Saturday, June 1, 2013
Palm Springs Photo Festival
I spent the first week of May in Palm Springs for the annual Photo Festival. Each year in the spring, thousands of photographers - both amateurs and professionals - descend on this small desert city for the opportunity to eat, sleep, and play all things photography. For me, anyway, it's a rare opportunity to get to spend three or four days focused only on making photos, without having to worry about family or work obligations.
Renowned photo professionals from all over the world take part and give lectures or teach workshops. This year, they included Vincent Laforet, Roger Ballen, Frank Ockenfels III, and Ralph Gibson. I've signed up for the architectural photography workshop for the past two years, which was given by architectural photographer to the starchitects, Tim Griffith.
It's a great opportunity to meet other photographers and discuss techniques, while also getting some helpful critique of your own work. But it's also a great way to have access to properties to photograph that you wouldn't normally get a chance to visit. This year's list included the Albert Frey residence...
Frey was a master at using simple materials in an elegant and understated way, and his own home truly blurs the lines between indoors and out - even incorporating the boulders that surround the home into the design. He used one of them as a room divider and headboard for his bed.
We were also able to visit the Desert Hot Springs Motel (now known as the Hotel Lautner). As its name suggests, this little boutique hotel was designed by the architect, John Lautner in 1947. Yes, that's right... in 1947!
You may notice that this place bears more than a passing resemblance to Frank Lloyd Wright's Taliesin West in Scottsdale, Arizona. That's not just a coincidence. Lautner was one of Wright's most loyal and trusted apprentices, and spent a great deal of time at Taliesin West, helping to build it. He originally came to southern California to lead construction of several Wright projects in the area.

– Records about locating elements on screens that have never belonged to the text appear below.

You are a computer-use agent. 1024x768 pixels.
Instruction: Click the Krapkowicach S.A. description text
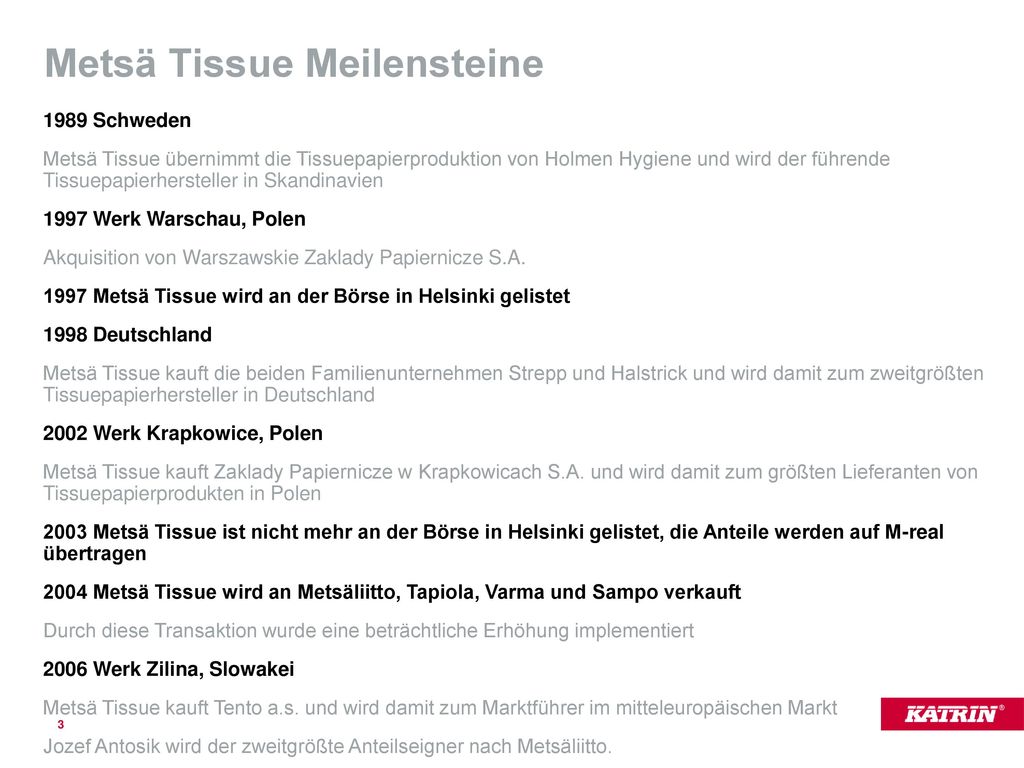click(511, 483)
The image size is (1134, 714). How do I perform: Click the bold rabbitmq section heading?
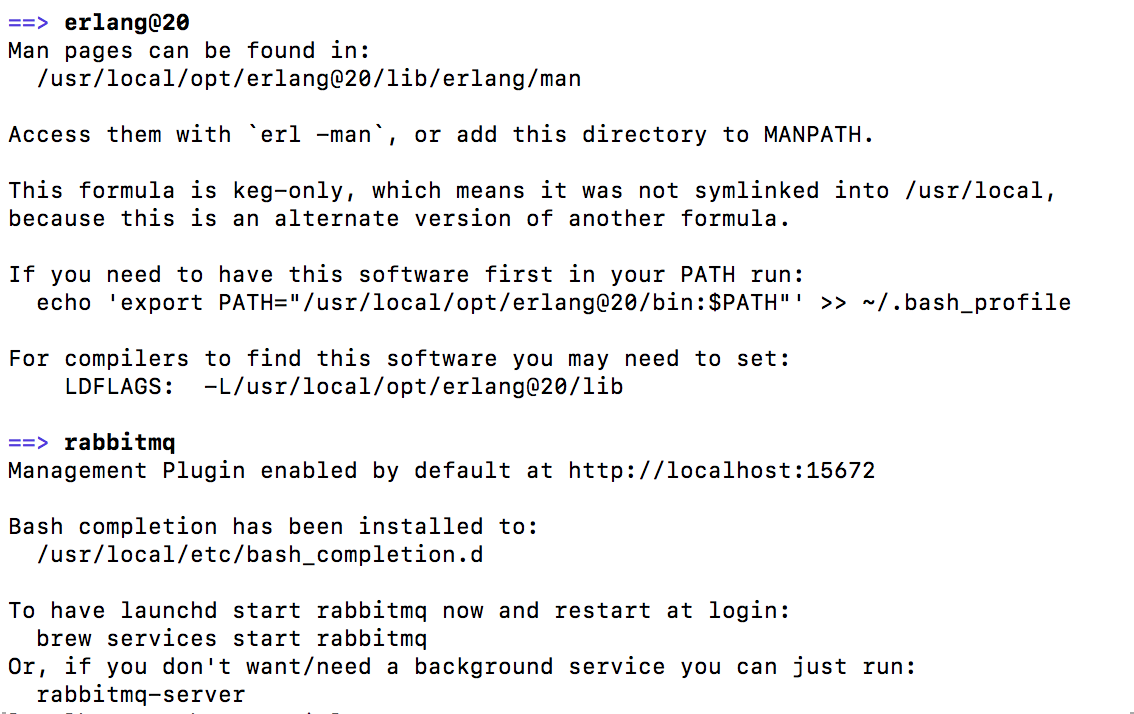coord(120,442)
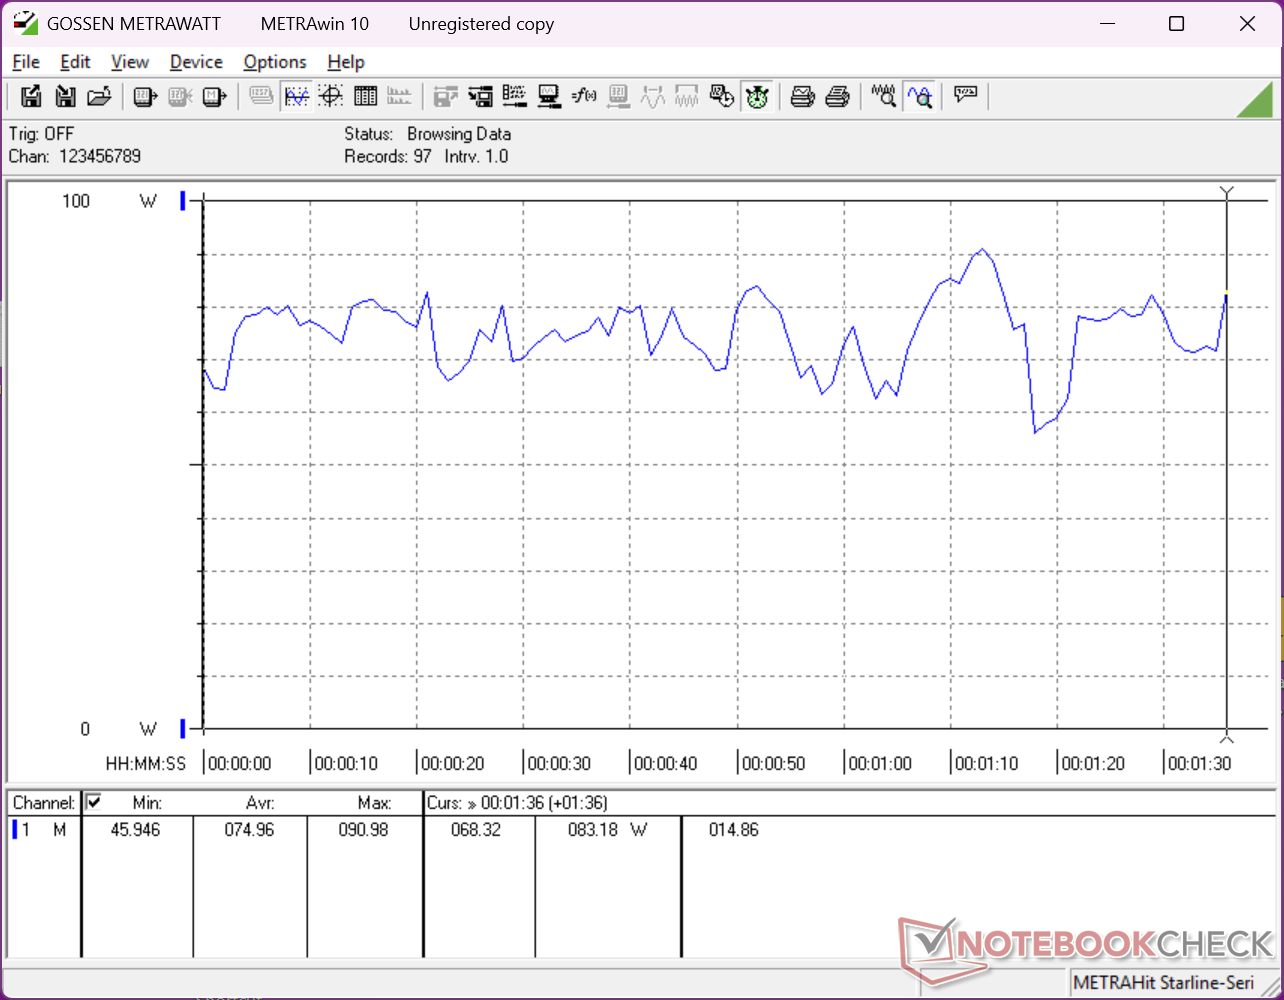Expand the Options menu

click(275, 62)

The property was originally designed as a planned community of housing tracts, complete with stores, parks, and pools on 600 acres- a sort of desert utopia. The client was the famous movie director Lucien Hubbard, the winner of the very first "Best Picture" Oscar for the silent movie "Wings". But only the first four prototypes were built before the project came to a halt. Hubbard and the Hollywood elite then used it as a hideaway.
After Hubbard died in 1972, the place stood abandoned for many years. The Hollywood elite had moved on to more exotic locales by then, and Desert Hot Springs was considered far less desirable than Palm Springs (which had, itself, fallen out of favor with the Hollywood types.
The 600 acres were sold off and subdivided into drab tract housing. That explains the unusual location for this place, on a residential street, surrounded by completely unremarkable homes.
The current owners refurbished the hotel, trying to keep it as original as possible, and even replaced the redwood siding with new redwood (even though it's poorly adapted to the desert climate). It's now a four-unit hotel.